El pasado 23 de agosto se cumplió 30 años del fallecimiento de la nadadora brasileña Renata Agondi, a causa de un paro cardiaco mientras intentaba cruzar nadando el Canal de la Mancha, que separa el Reino Unido del continente europeo.

La deportista de 25 años de edad ya había logrado el triunfo en distintas pruebas de aguas en su país, por lo que decidió asumir el reto del Canal de la Mancha en el año 1988 por ser considerado uno de los lugares más peligrosos para los nadadores.  

Dicho canal es un brazo de mar del océano Atlántico que lo comunica con el mar del norte, y separa el noreste de Francia de la Isla de Gran Bretaña. En sus 33.3 kilómetros entre Dover y Calais los deportistas se deben enfrentar a una fuerte marea y las bajas temperaturas.  
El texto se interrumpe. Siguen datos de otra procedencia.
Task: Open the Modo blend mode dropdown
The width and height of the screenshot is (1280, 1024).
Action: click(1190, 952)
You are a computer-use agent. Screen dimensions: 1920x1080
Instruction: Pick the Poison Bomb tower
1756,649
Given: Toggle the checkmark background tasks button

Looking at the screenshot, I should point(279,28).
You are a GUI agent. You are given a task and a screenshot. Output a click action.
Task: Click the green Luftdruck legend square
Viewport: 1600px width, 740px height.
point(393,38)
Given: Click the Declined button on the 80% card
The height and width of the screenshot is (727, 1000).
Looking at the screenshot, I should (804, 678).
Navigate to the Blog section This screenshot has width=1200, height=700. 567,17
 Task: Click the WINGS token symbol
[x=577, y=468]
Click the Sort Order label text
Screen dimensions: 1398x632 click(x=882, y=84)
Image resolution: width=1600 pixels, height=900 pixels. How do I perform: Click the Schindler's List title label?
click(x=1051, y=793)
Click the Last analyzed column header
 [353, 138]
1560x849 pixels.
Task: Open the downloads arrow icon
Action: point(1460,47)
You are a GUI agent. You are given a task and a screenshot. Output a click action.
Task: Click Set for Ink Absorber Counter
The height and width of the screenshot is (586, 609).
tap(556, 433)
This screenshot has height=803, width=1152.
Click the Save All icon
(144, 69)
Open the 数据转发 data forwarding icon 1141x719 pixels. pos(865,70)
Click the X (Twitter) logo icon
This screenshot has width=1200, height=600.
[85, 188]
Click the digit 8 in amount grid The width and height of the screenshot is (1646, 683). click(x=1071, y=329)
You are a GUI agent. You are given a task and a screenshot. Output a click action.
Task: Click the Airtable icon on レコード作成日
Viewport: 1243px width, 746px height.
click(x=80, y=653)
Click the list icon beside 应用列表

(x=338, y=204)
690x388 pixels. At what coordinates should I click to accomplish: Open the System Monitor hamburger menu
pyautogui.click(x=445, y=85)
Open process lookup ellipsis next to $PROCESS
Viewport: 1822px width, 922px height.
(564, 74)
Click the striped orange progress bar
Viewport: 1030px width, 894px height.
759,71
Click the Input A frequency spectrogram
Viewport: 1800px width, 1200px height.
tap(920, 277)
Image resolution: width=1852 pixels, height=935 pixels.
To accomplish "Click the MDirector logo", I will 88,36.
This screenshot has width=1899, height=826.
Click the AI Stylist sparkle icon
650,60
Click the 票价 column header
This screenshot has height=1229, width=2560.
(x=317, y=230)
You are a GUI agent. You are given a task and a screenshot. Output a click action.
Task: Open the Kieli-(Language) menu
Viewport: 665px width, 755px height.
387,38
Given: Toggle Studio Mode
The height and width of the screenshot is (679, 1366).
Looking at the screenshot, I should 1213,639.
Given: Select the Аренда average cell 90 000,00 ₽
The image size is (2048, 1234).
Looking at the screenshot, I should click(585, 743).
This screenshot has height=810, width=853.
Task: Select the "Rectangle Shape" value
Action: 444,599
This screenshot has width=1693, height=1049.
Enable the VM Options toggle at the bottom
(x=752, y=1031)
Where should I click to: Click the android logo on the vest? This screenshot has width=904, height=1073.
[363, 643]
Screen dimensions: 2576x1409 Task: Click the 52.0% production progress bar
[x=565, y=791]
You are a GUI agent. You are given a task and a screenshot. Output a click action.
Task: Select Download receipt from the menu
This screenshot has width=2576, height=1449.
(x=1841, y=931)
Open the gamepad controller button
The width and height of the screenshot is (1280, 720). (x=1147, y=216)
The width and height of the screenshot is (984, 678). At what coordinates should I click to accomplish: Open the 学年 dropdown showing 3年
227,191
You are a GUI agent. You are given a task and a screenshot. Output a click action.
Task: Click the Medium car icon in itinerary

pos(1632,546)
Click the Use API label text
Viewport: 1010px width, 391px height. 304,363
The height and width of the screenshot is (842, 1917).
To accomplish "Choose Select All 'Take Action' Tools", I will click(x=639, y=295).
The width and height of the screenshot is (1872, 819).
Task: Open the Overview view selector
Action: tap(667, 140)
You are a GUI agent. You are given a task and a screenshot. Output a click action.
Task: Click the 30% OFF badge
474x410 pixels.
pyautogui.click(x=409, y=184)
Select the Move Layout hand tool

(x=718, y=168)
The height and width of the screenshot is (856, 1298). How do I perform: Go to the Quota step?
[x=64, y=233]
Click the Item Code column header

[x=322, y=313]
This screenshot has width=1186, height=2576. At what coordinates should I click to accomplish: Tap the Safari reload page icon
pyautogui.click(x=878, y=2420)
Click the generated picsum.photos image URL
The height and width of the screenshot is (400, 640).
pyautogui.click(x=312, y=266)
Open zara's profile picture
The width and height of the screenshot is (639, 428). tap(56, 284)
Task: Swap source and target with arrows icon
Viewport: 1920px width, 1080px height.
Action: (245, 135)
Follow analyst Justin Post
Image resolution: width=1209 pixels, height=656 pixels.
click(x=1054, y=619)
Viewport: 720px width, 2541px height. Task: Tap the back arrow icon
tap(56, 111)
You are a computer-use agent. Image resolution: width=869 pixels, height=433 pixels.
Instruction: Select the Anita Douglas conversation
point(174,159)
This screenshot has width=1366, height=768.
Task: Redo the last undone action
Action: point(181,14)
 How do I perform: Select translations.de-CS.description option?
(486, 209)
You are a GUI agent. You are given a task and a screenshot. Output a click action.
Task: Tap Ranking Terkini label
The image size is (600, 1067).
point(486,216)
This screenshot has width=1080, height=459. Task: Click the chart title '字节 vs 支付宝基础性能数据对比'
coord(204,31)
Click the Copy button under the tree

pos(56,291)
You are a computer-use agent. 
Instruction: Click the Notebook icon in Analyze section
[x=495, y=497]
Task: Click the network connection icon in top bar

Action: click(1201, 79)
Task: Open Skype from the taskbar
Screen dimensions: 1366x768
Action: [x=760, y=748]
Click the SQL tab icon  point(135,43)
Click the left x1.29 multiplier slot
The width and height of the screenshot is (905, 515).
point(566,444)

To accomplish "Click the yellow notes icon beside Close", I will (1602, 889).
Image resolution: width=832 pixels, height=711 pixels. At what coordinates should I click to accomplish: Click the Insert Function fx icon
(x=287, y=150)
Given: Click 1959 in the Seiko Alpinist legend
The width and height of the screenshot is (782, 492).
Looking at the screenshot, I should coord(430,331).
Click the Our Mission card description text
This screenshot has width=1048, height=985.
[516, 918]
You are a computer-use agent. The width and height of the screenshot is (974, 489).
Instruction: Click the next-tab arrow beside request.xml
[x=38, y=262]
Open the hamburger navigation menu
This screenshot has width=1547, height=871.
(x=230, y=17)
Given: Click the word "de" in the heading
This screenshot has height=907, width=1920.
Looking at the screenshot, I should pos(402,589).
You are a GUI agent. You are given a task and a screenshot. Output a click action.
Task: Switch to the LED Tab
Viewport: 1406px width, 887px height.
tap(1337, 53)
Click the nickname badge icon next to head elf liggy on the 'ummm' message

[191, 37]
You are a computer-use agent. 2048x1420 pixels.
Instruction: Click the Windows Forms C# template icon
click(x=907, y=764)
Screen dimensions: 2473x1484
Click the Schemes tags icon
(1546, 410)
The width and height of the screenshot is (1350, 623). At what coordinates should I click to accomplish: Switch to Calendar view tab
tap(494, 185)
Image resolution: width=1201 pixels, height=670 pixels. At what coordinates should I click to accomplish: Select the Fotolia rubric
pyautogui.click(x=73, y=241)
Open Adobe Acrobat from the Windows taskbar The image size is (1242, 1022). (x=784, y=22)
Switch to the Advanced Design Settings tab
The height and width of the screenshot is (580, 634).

La brasileña se sumó a este gran desafío nadando a un buen ritmo por varias horas hasta que la situación se comenzó a tornar peligrosa. El oleaje y el frío no detuvieron a Renata, quien hizo caso omiso a las advertencias de los médicos y especialista que la acompañaron por más de diez horas en una embarcación.

Al faltarle poco menos de cinco kilómetros para llegar a la meta, los galenos le indicaron que era peligroso continuar y que estaba siendo propensa a sufrir de hipotermia, pero la mujer los ignoró y continuó nadando con más fuerza.

Un kilómetro más adelante Agondi sufrió un colapso en el agua. A los minutos un helicóptero de las fuerzas armadas británicas la trasladó de emergencia hasta un hospital de Calais donde falleció.  

Fueron 42 mil brazadas que la llevaron a la muerte, y desde entonces surgieron varias especulaciones sobre lo que realmente ocasionó que la brasileña no pudiera lograr su más anhelada meta.  Hay versiones que hablan de que la joven no estaba lo suficientemente entrenada. Otros aseguran que las personas que la acompañaban desde el barco de apoyo no estaban preparadas y no conocían bien la ruta que debía seguir Renata, llevándola el camino incorrecto. Sin embargo, allegados a la nadadora dijeron estar seguros de que Agondi jamás se rindió ante nada, y que prefirió la muerte antes que la derrota.